Mas A Montanha dos Sete Abutres não seria tão esplêndido se não fosse pela direção magistral de Billy Wilder e a excepcional atuação de Kirk Douglas. Wilder era um diretor versátil, dirigiu filme noir (Pacto de Sangue), dramas (Farrapo Humano, crepúsculo dos Deuses), drama de guerra (Inferno nº. 17), comédias (Sabrina, O Pecado Mora ao Lado, Quanto Mais Quente Melhor, Se Meu Apartamento Falasse), filme de tribunal (Testemunha de Acusação), voltou a falar do jornalismo em A Primeira Página. Kirk Douglas é um dos maiores atores de Hollywood, nunca vi uma atuação fraca de Douglas, e sempre se deu bem em todos os gêneros. Trabalhou com os mais respeitados diretores, entre eles: William Wyler (Chaga de Fogo), Vincente Minnelli (Assim Estava Escrito, Sede de Viver), Stanley Kubrick (Glória Feita de Sangue, Spartacus), Joseph L. Mankiewicz (Quem é o Infiel?, Ninho de Cobras), entre outros.
Em alguns cursos de Jornalismo e Comunicação Social, esse filme é muito comentado e discutido, até mesmo porque o próprio diretor Wilder já fora jornalista antes de entrar pra Sétima Arte. Se algum estudante dessa área ainda não assistiu A Montanha dos Sete Abutres, procure conhecer, certamente será mais um pilar para a matéria que envolve Sensacionalismo.

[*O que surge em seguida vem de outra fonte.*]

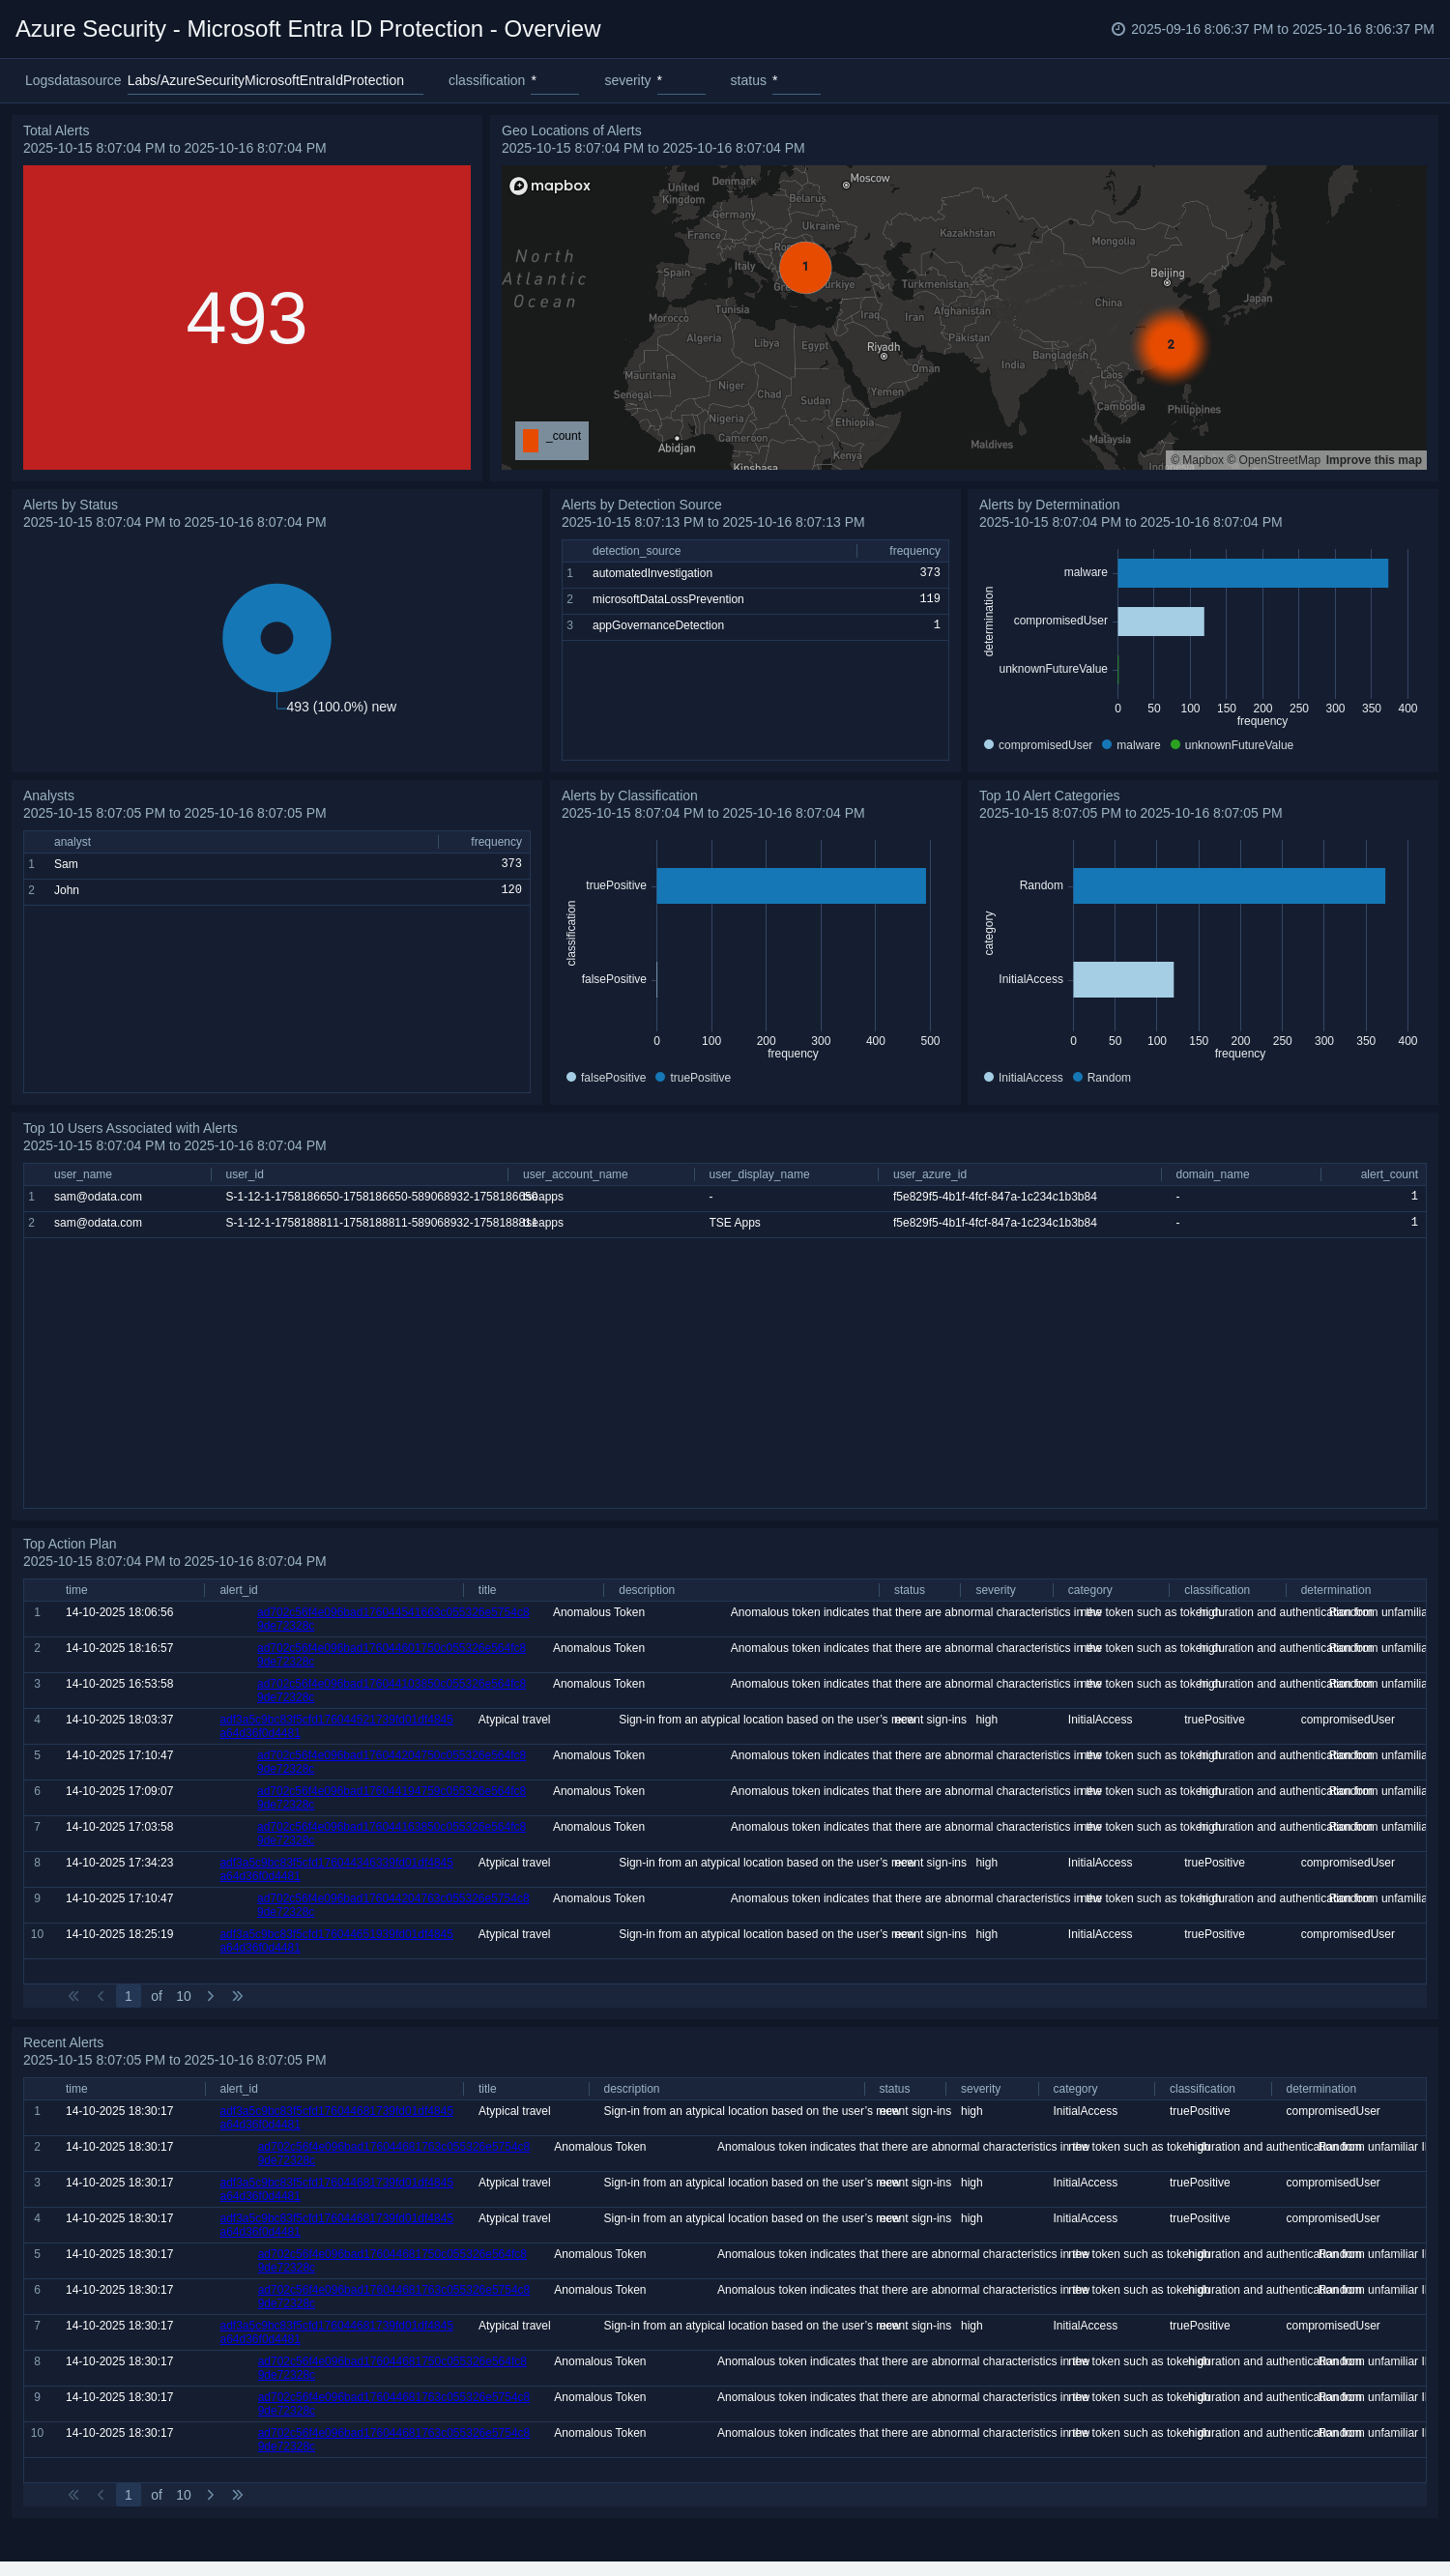Sort Analysts table by frequency column header
Image resolution: width=1450 pixels, height=2576 pixels.
point(495,842)
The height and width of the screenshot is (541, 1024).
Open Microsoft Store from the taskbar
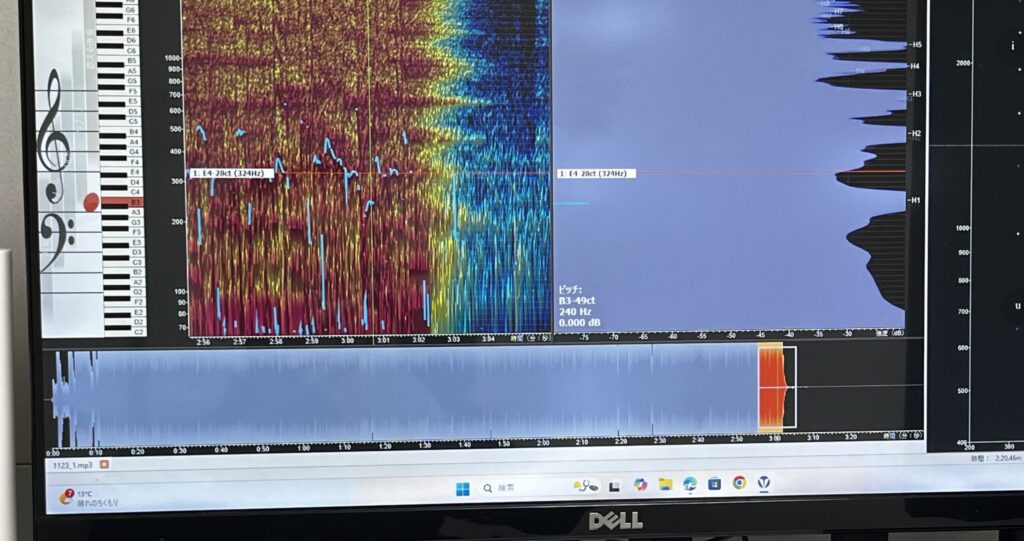coord(714,484)
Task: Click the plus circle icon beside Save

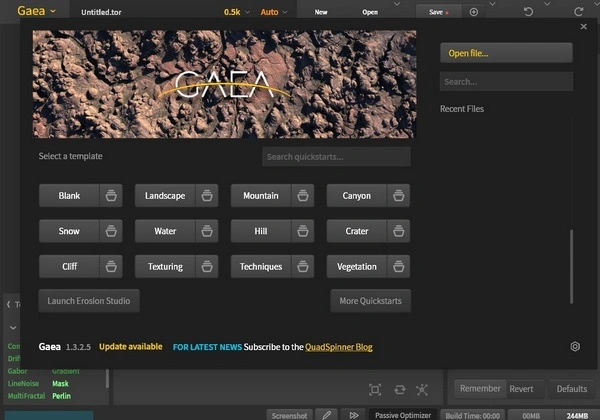Action: tap(474, 12)
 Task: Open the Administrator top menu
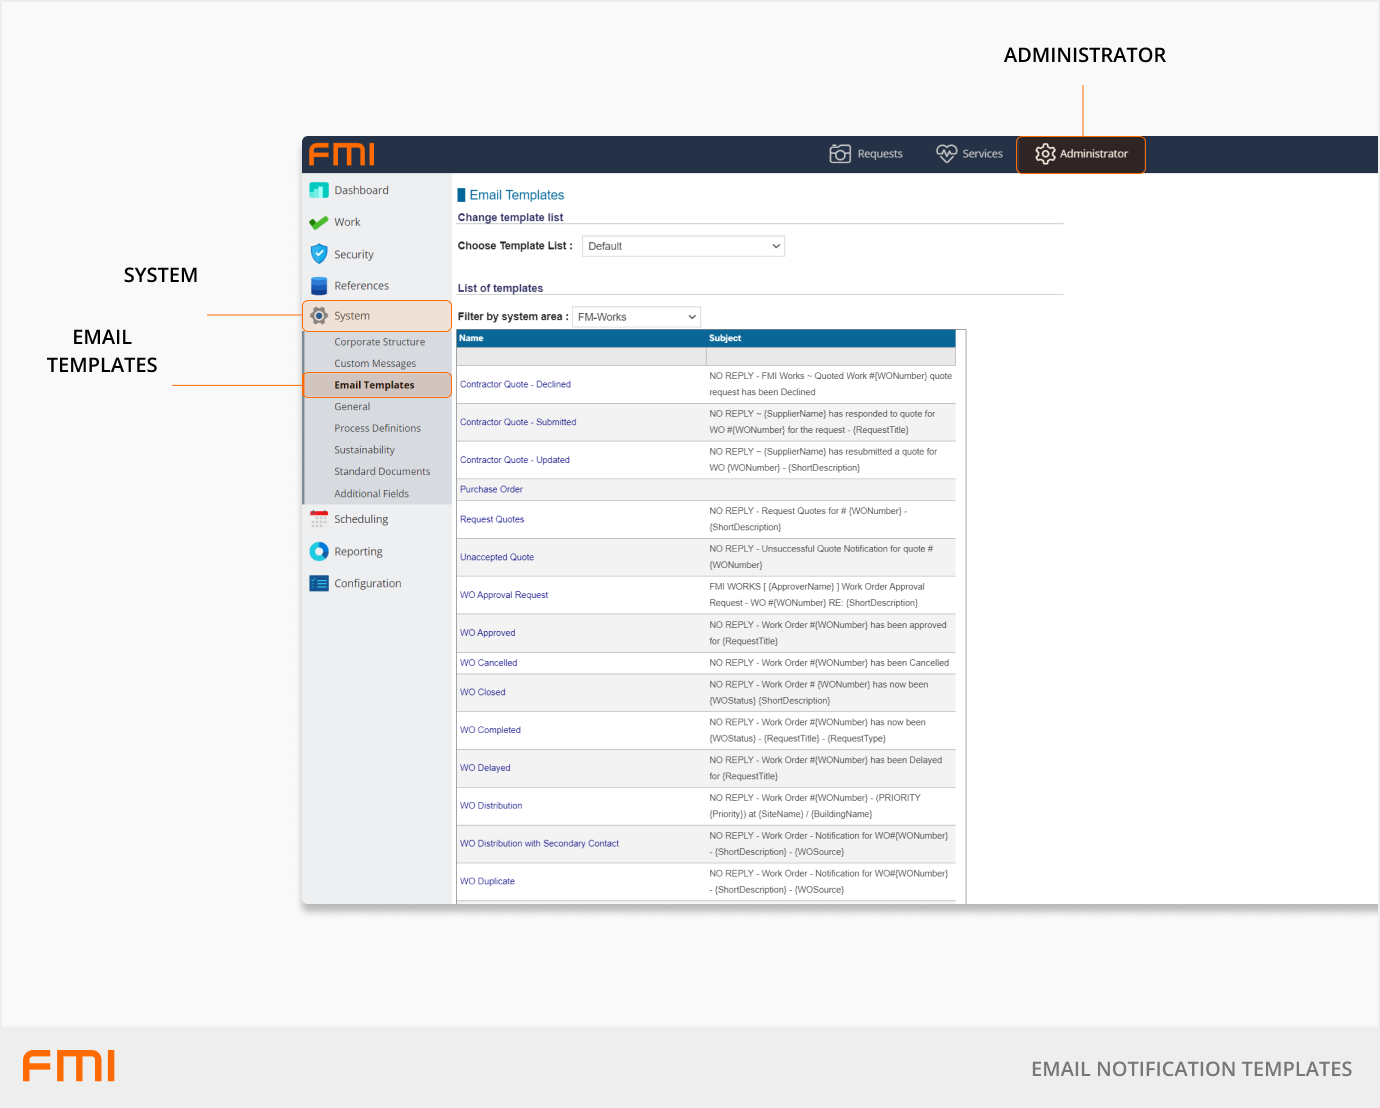click(1081, 154)
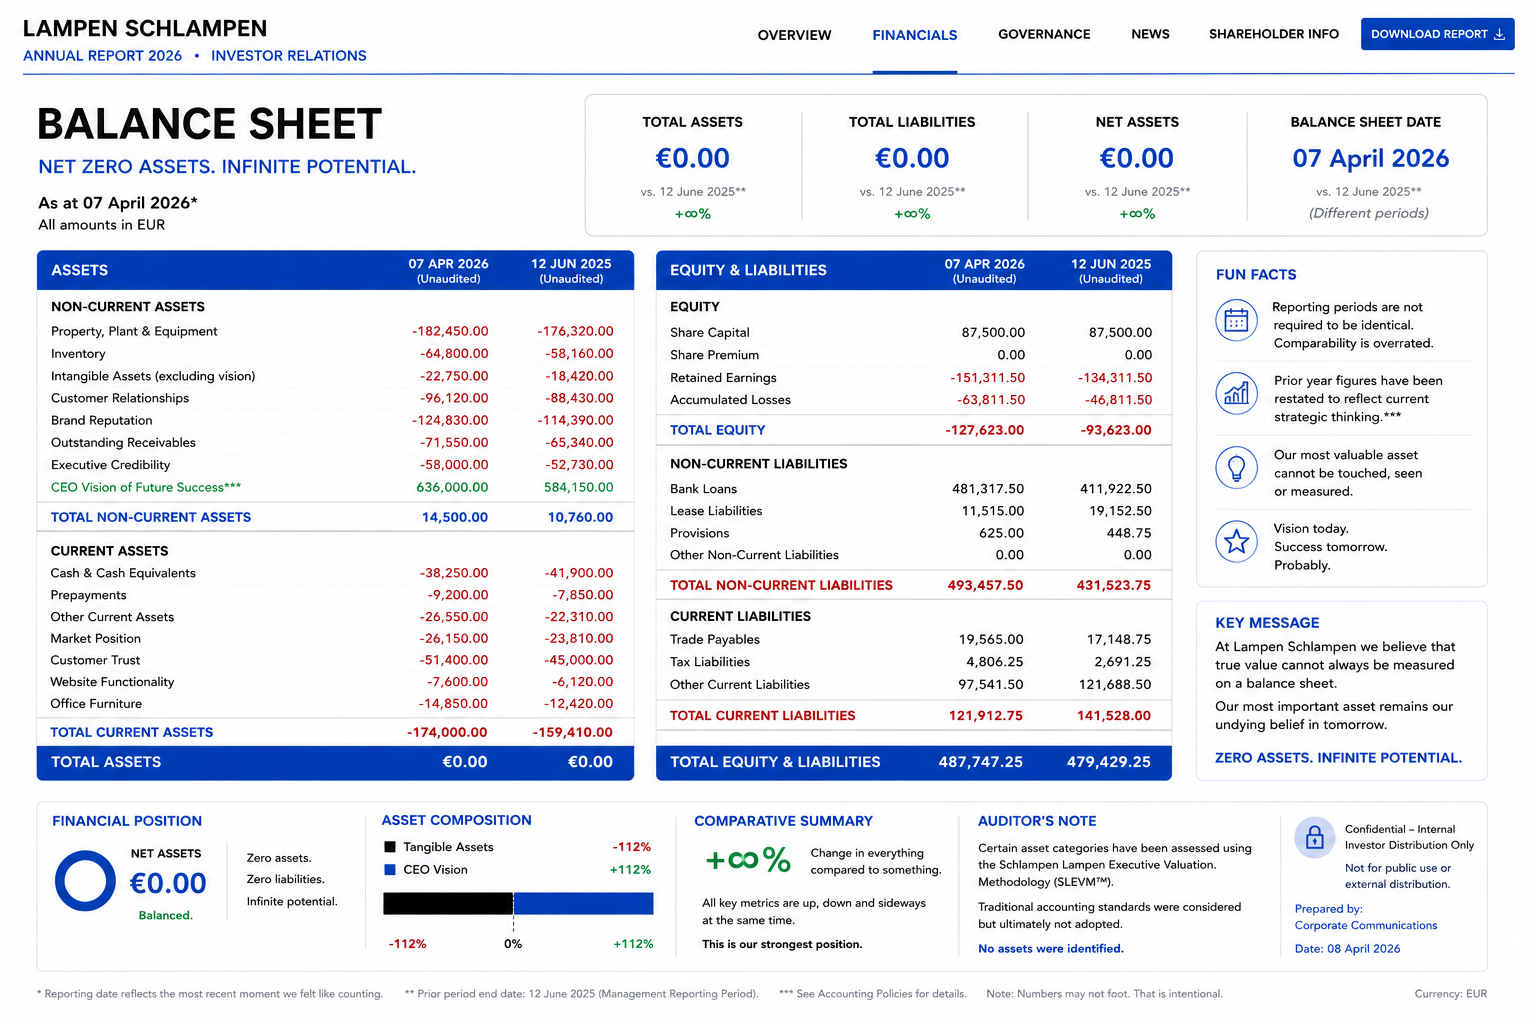This screenshot has width=1536, height=1024.
Task: Click the Total Assets €0.00 summary card
Action: [692, 167]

A Montanha dos Sete Abutres tem uma ótima história (foi indicado ao Oscar de Roteiro Original, aliás, sua única indicação), diálogos brilhantes, personagens fortes. Reparem que durante todo o filme só vemos três pessoas corretas: o pai da vítima, a mulher que reza e o dono do jornal em que Tatum pediu emprego; de resto, só vemos pessoas egoístas e manipuladoras. Em certo momento, Tatum diz ao seu editor: “Se não aparece uma notícia, eu saio na rua e mordo um cachorro”.
Todo o sensacionalismo e “importância” dados aos mineiros presos em uma mina no Chile esse ano, foi um exemplo de que a obra de Wilder não envelheceu, continua mais atual do que há quase 60 anos.